TASK BRIEF
Please reproduce every one of the records below word for word.

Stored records
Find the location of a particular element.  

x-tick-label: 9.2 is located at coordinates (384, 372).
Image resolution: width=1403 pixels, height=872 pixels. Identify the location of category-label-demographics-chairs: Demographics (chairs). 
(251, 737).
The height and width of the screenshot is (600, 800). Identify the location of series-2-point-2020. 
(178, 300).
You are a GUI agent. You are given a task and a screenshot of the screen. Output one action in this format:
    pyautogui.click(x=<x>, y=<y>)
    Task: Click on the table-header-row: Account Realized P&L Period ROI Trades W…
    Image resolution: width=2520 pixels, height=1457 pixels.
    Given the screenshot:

THE ANSWER
Find the location of a particular element.  

x-tick-label: 9.2 is located at coordinates (384, 372).
Image resolution: width=1403 pixels, height=872 pixels. Identify the location of category-label-demographics-chairs: Demographics (chairs). 
(251, 737).
The height and width of the screenshot is (600, 800). Identify the location of series-2-point-2020. 
(178, 300).
You are a GUI agent. You are given a task and a screenshot of the screen. Output one action in this format:
    pyautogui.click(x=<x>, y=<y>)
    Task: Click on the table-header-row: Account Realized P&L Period ROI Trades W…
    Image resolution: width=2520 pixels, height=1457 pixels.
    Given the screenshot:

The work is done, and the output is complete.